Happy Wednesday, everyone! If you missed out regular Monday night stream (kicks off every Monday at 10:00 PM EDT over at twitch.tv/cooptimus) this week, we covered not one, not two, but THREE co-op games that have seen some form of release recently. Up first was Laser Guided Games' deck-building meets RTS title, Golem Gates.
Before diving into Golem Gates' gameplay and mechanics, I'm going to take a quick detour. I'm a fan of deck-building games since about middle school when my friends and I all got into Magic: The Gathering. When I think of those types of games and what that experience is like, the main idea is selecting your cards around a core combo, or set of combos, and some additional cards that help you respond to specific weaknesses and threats (this is setting aside everything having to deal with metas and pro play, just playing for fun). There's a methodical and, at times, slow deliberateness to the pacing.
When I think of RTS games, I think of things like Warcraft and Starcraft; you're focused on actions per minute (APM) and how quickly you can build up a force to obliterate your opponent. Every second counts as you gather resources in order to build a particular set of buildings so that you can then produce a particular set of units and upgrade them. There are, of course, some exceptions and caveats to that, but the general idea is that you have to respond quickly in real-time to situations that arise and that response usually hinges upon you being able to do certain things.

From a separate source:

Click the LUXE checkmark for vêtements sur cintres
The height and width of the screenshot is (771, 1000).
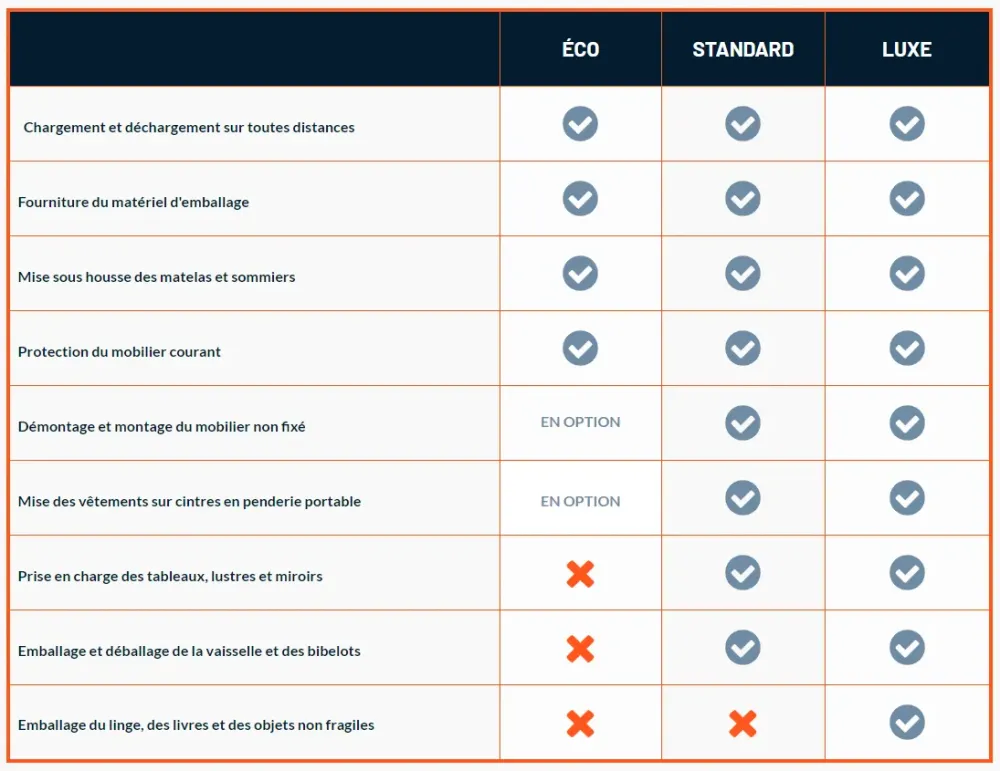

So, then, Golem Gates takes those two ideas in each hand and mashes them together. The result is something that is unique and intriguing, but, for now, a little messy.
Note: In the video I say the game is in "Early Access," which is a mistake. The game left Early Access and fully launched on March 28.
Much like a deck-building game, you'll be assembling a deck of cards (called Glyphs) that allow you to summon units, defensive structures (like towers, mines, and traps), and cast spells (like buffing units or doing damage to enemies within an area). This deck, then, represents all the things you usually get from the buildings/structures you make in an RTS game. You're given an initial hand of Glyphs, and you draw a new Glyph every few seconds. Your ability to cast these Glyphs is limited by your energy bar (i.e., your main resource), which fills up over time and can be increased by capturing certain spots on the map. Once you summon these units, the RTS factors kick in. You select units and mouse click to move them around the map, you can group up units into squads using the CTRL key and a number, and there's a "fog of war" that limits what you can see and also where you can summon things as you can only summon units or cast spells in areas not obscured by the fog.
There a variety of game modes (Story, Versus, Trials) that largely revolve around you against another summoner that you have to defeat. The main one we're focused on here, however, is the co-op Survival mode. Two players craft their own decks and team up online to do their best to survive against waves of enemies for 15 minutes. There are some preset maps from which to choose, or you can play on a randomly generated one. If you and your buddy manage to hold out for the full amount of time, you'll earn some new Glyphs that you can use to further customize your deck.
I really like the idea of this (i.e., being able to strategize what units/abilities I want to use and thinking of different ways to combine them), but something about it just feels off. Personally, I'm a bit at odds with trying to reconcile the slow, methodical pacing of a deck-building game that gives you all the time in the world to think of how to respond to a particular situation, with the demand for a fast response in an RTS. The fact that your units/abilities are provided to you randomly means that you may find yourself completely out of luck in some cases as you just don't have the Glyphs you need and you don't know if the Glyph that comes out of your deck will help. While that can create some interesting/exciting "save at the last minute" moments, for me, it often felt frustrating. It also doesn't help that many of the basic units have a similar enough look that it can be hard to distinguish one from the other. That said, I'm very curious to see how this title develops further over time and what further refinements the developers make.
Golem Gates is available now on PC via Steam. Two player online co-op is supported in the "Survival" mode.